Copy out the rows from the line containing "Output the [X, Y]" through the line containing "Council [764, 836]", both included, with requests unchanged but each answer coordinate scaled by 1.3 and rounded to a whole number, halves rounding up. Return only those lines and leave out the pictures.

* [DATA FOR THIS TASK]:
↓

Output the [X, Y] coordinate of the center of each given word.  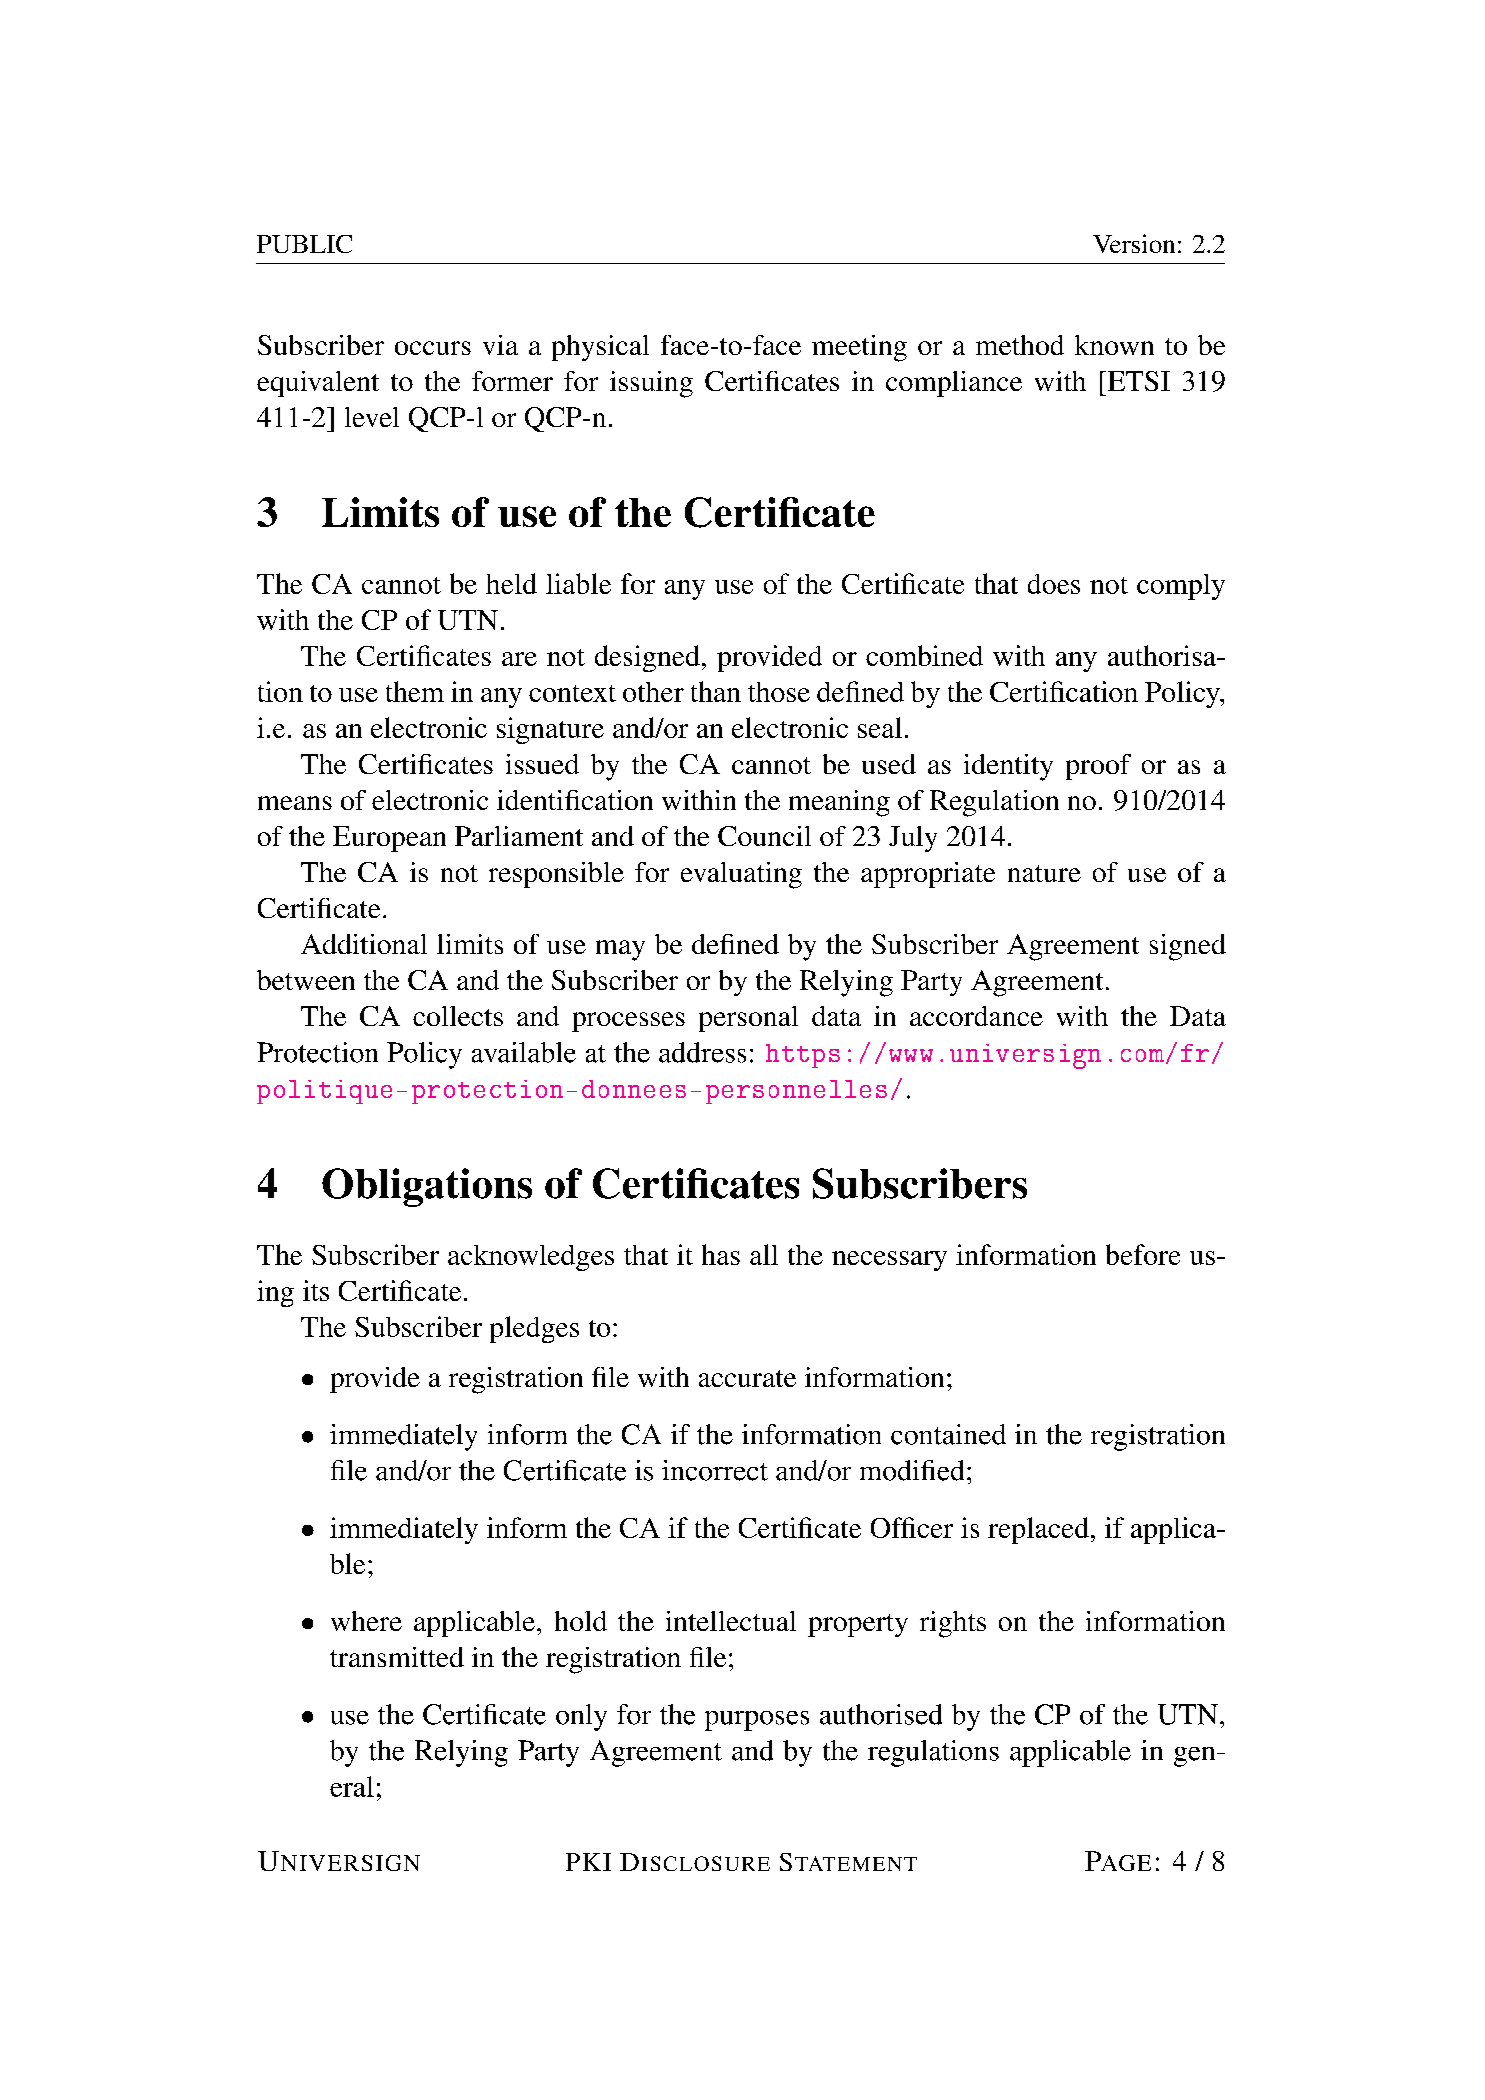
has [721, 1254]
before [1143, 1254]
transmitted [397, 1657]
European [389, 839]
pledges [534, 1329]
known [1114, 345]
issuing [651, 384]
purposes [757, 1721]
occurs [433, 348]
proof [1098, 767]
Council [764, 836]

↑
↓

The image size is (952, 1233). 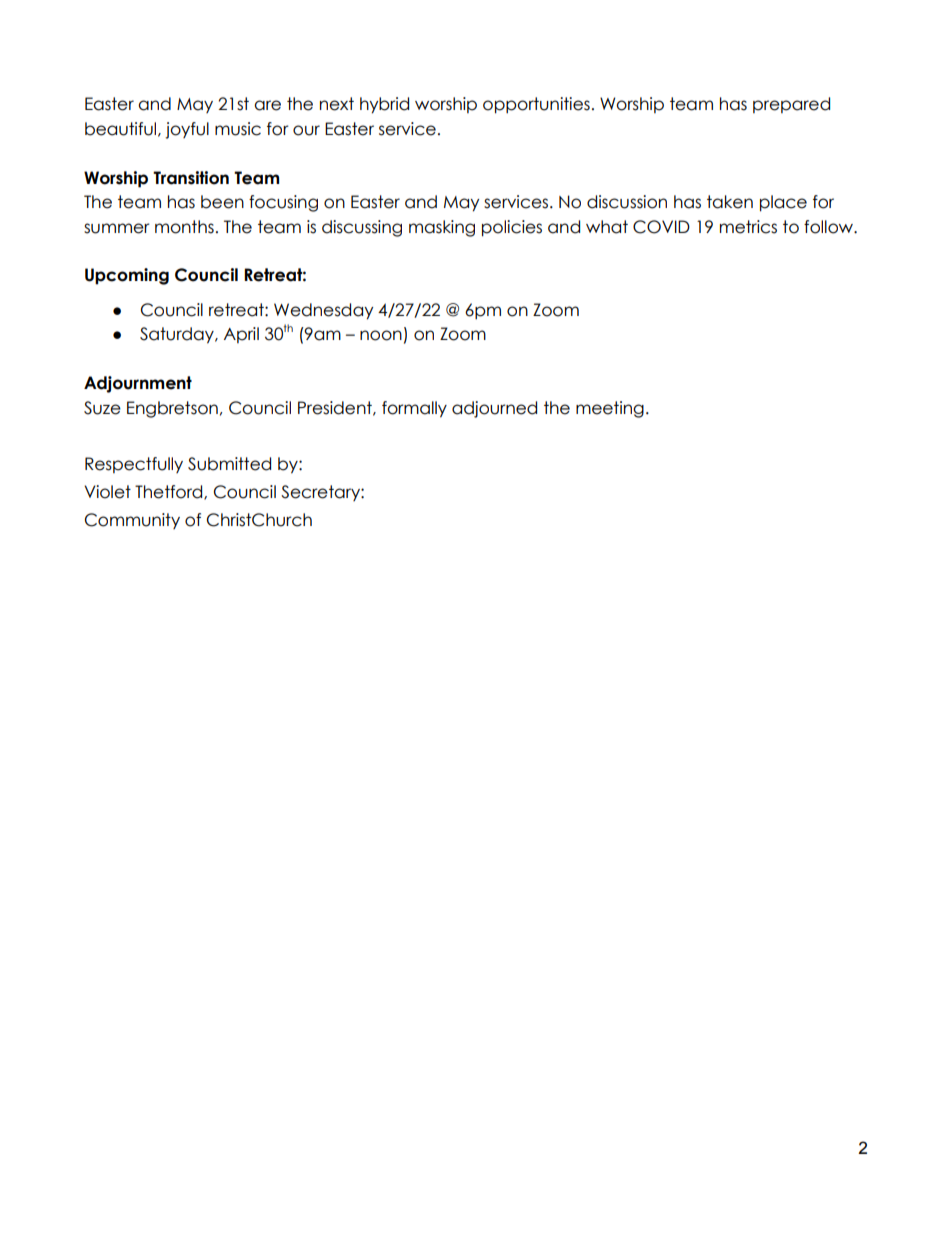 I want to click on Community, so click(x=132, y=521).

↑

* [COMPLETE ANSWER]:
Output the [X, Y] coordinate of the center of each given word.  
has [937, 1630]
before [1486, 1630]
transmitted [516, 2154]
European [506, 1091]
pledges [694, 1728]
known [1448, 449]
issuing [846, 499]
purposes [984, 2237]
occurs [563, 452]
proof [1427, 997]
Council [993, 1087]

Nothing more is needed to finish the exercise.